Extrait du document:
Overblog
Editer l'article Suivre ce blog Administration + Créer mon blog
7 août 2016 7 07 /08 /août /2016 21:20
  1. opinions

La rétention administrative des « fichés S » est légitime

Face au terrorisme, déroger à certaines libertés est justifié, estime le professeur de droit constitutionnel à l’École de droit de la Sorbonne-université Paris-I*.

Les attentats islamistes constituent, comme le reconnaissent nos gouvernants, des actes de guerre. Qui dit guerre, dit droit spécifique. Droit d’exception pour une situation exceptionnelle. Il convient alors de déterminer ce à quoi notre droit peut déroger et ce à quoi il ne doit pas déroger. La dignité de la personne humaine interdit que la mort soit prononcée en tant que sanction (mais non comme acte de légitime défense) ou que la torture soit légalisée. Il n’en est pas ainsi de la liberté d’aller et de venir, qui n’est pas sans limites. Certes, l’exceptionnel peut s’installer et menacer durablement nos libertés, mais le maintien de l’absolue primauté des droits individuels est mortifère. Placer des personnes soupçonnées en rétention administrative ou les assigner à résidence, expulser les étrangers condamnés ou suspectés sont des mesures qui s’imposent sous réserve de prévoir garanties et contrôles juridictionnels afin d’éviter l’arbitraire.

Lignes extraites d'un jeu de données:
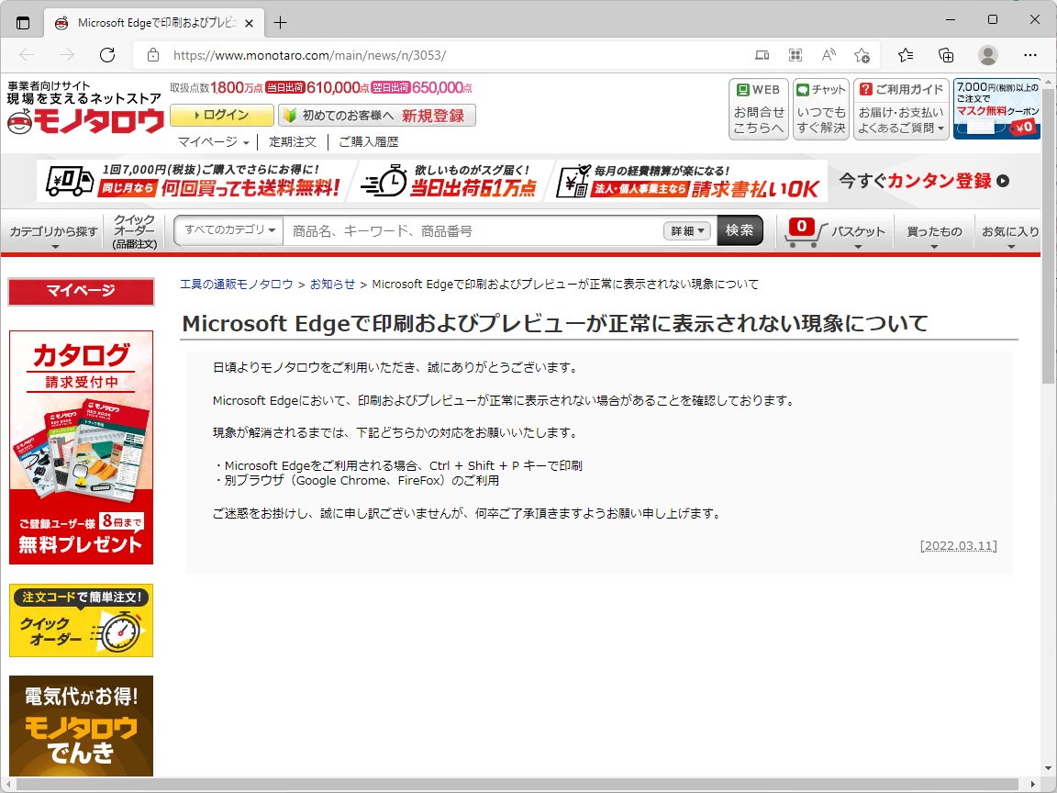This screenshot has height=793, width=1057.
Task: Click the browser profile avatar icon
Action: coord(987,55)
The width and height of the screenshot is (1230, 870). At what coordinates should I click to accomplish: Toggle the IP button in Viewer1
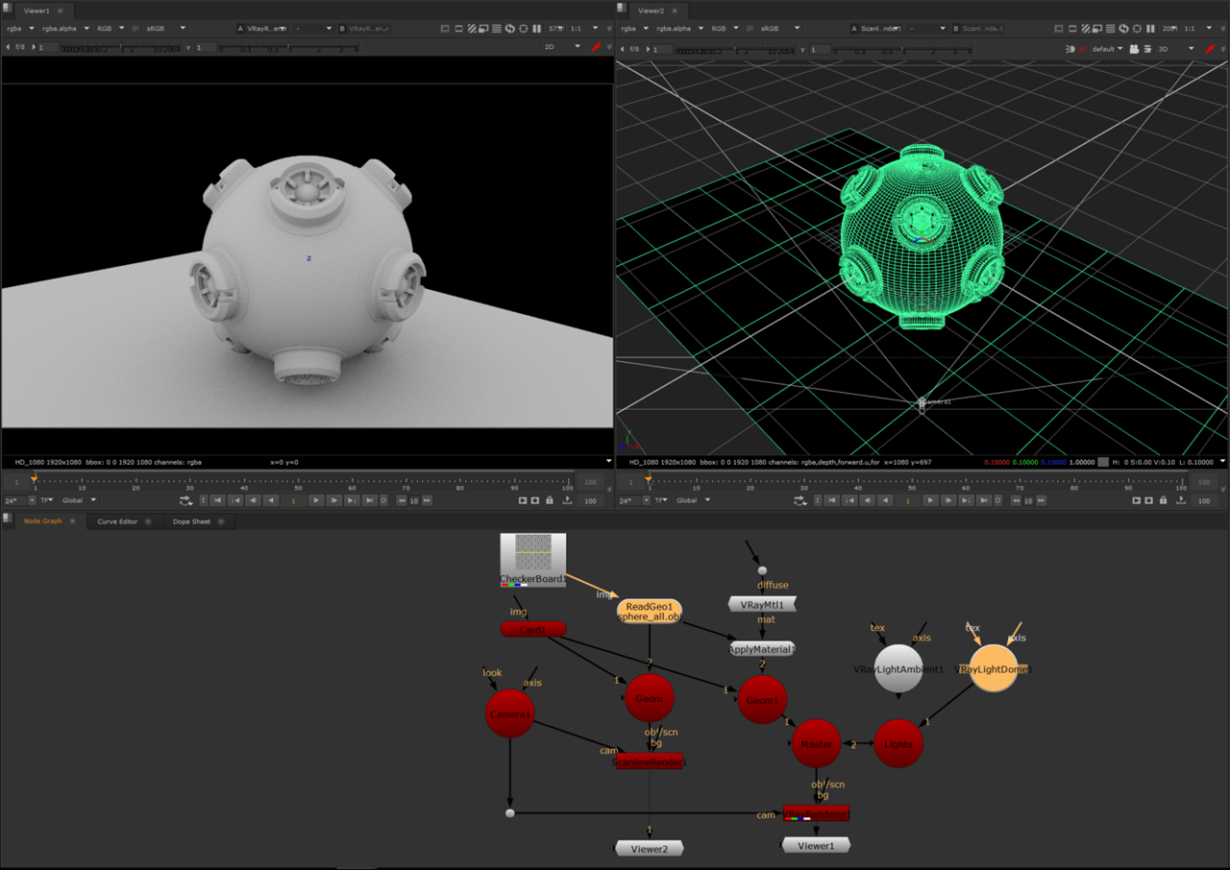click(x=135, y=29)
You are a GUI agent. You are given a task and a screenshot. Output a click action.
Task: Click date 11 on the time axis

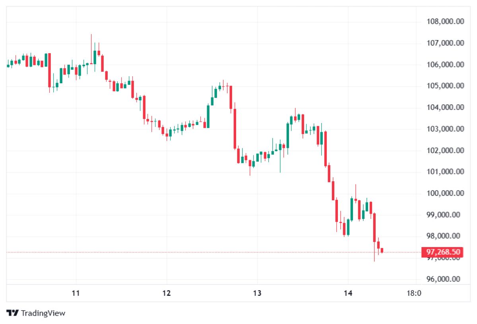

Consigne: Énumérez les mesures qui, selon le texte sur la rétention administrative des « fichés S », s'imposent sous réserve de garanties et de contrôles juridictionnels.

Réponse:
- Placer des personnes soupçonnées en rétention administrative
- Assigner ces personnes à résidence
- Expulser les étrangers condamnés ou suspectés